[Source data]
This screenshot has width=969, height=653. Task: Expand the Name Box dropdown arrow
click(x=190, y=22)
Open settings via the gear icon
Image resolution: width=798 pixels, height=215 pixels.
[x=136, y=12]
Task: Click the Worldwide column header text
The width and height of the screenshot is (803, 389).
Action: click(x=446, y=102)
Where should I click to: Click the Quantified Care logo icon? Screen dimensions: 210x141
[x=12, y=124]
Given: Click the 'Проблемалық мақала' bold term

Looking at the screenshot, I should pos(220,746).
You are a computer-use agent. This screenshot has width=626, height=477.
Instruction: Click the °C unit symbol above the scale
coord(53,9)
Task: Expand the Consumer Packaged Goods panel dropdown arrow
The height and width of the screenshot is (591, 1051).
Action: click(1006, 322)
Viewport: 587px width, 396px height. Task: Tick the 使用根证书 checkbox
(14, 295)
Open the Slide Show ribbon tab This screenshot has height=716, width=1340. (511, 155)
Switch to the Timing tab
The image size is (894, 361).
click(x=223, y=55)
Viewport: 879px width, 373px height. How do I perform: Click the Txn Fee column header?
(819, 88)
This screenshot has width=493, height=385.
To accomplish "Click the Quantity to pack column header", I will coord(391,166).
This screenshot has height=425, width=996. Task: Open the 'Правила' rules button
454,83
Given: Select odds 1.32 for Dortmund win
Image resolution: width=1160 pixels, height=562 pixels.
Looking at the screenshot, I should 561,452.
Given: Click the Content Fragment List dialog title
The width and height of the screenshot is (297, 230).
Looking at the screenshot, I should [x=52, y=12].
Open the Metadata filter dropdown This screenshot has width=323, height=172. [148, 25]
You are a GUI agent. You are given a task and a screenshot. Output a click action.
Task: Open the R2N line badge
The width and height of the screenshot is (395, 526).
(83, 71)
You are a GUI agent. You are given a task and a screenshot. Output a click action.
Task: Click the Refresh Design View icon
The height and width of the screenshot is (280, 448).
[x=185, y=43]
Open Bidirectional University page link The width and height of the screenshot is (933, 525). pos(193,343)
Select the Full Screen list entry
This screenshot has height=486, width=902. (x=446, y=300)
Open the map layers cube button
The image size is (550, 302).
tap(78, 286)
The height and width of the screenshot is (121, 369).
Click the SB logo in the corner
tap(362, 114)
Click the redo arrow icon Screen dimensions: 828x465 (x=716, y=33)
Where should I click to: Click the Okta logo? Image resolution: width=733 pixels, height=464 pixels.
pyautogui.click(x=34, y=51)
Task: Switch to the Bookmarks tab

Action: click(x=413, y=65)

What is needed: Extract each entry in full, exactly as given.

Result for this exercise:
This screenshot has width=969, height=653. Task: Expand the Name Box dropdown arrow
click(x=190, y=22)
Open settings via the gear icon
Image resolution: width=798 pixels, height=215 pixels.
[x=136, y=12]
Task: Click the Worldwide column header text
The width and height of the screenshot is (803, 389).
Action: click(x=446, y=102)
Where should I click to: Click the Quantified Care logo icon? Screen dimensions: 210x141
[x=12, y=124]
Given: Click the 'Проблемалық мақала' bold term

Looking at the screenshot, I should pos(220,746).
You are a computer-use agent. This screenshot has width=626, height=477.
Instruction: Click the °C unit symbol above the scale
coord(53,9)
Task: Expand the Consumer Packaged Goods panel dropdown arrow
The height and width of the screenshot is (591, 1051).
Action: click(1006, 322)
Viewport: 587px width, 396px height. Task: Tick the 使用根证书 checkbox
(14, 295)
Open the Slide Show ribbon tab This screenshot has height=716, width=1340. (511, 155)
Switch to the Timing tab
The image size is (894, 361).
click(x=223, y=55)
Viewport: 879px width, 373px height. How do I perform: Click the Txn Fee column header?
(819, 88)
This screenshot has width=493, height=385.
To accomplish "Click the Quantity to pack column header", I will coord(391,166).
This screenshot has height=425, width=996. Task: Open the 'Правила' rules button
454,83
Given: Select odds 1.32 for Dortmund win
Image resolution: width=1160 pixels, height=562 pixels.
Looking at the screenshot, I should 561,452.
Given: Click the Content Fragment List dialog title
The width and height of the screenshot is (297, 230).
Looking at the screenshot, I should [x=52, y=12].
Open the Metadata filter dropdown This screenshot has width=323, height=172. [148, 25]
You are a GUI agent. You are given a task and a screenshot. Output a click action.
Task: Open the R2N line badge
The width and height of the screenshot is (395, 526).
(83, 71)
You are a GUI agent. You are given a task and a screenshot. Output a click action.
Task: Click the Refresh Design View icon
The height and width of the screenshot is (280, 448).
[x=185, y=43]
Open Bidirectional University page link The width and height of the screenshot is (933, 525). pos(193,343)
Select the Full Screen list entry
This screenshot has height=486, width=902. (x=446, y=300)
Open the map layers cube button
The image size is (550, 302).
tap(78, 286)
The height and width of the screenshot is (121, 369).
Click the SB logo in the corner
tap(362, 114)
Click the redo arrow icon Screen dimensions: 828x465 (x=716, y=33)
Where should I click to: Click the Okta logo? Image resolution: width=733 pixels, height=464 pixels.
pyautogui.click(x=34, y=51)
Task: Switch to the Bookmarks tab

Action: click(x=413, y=65)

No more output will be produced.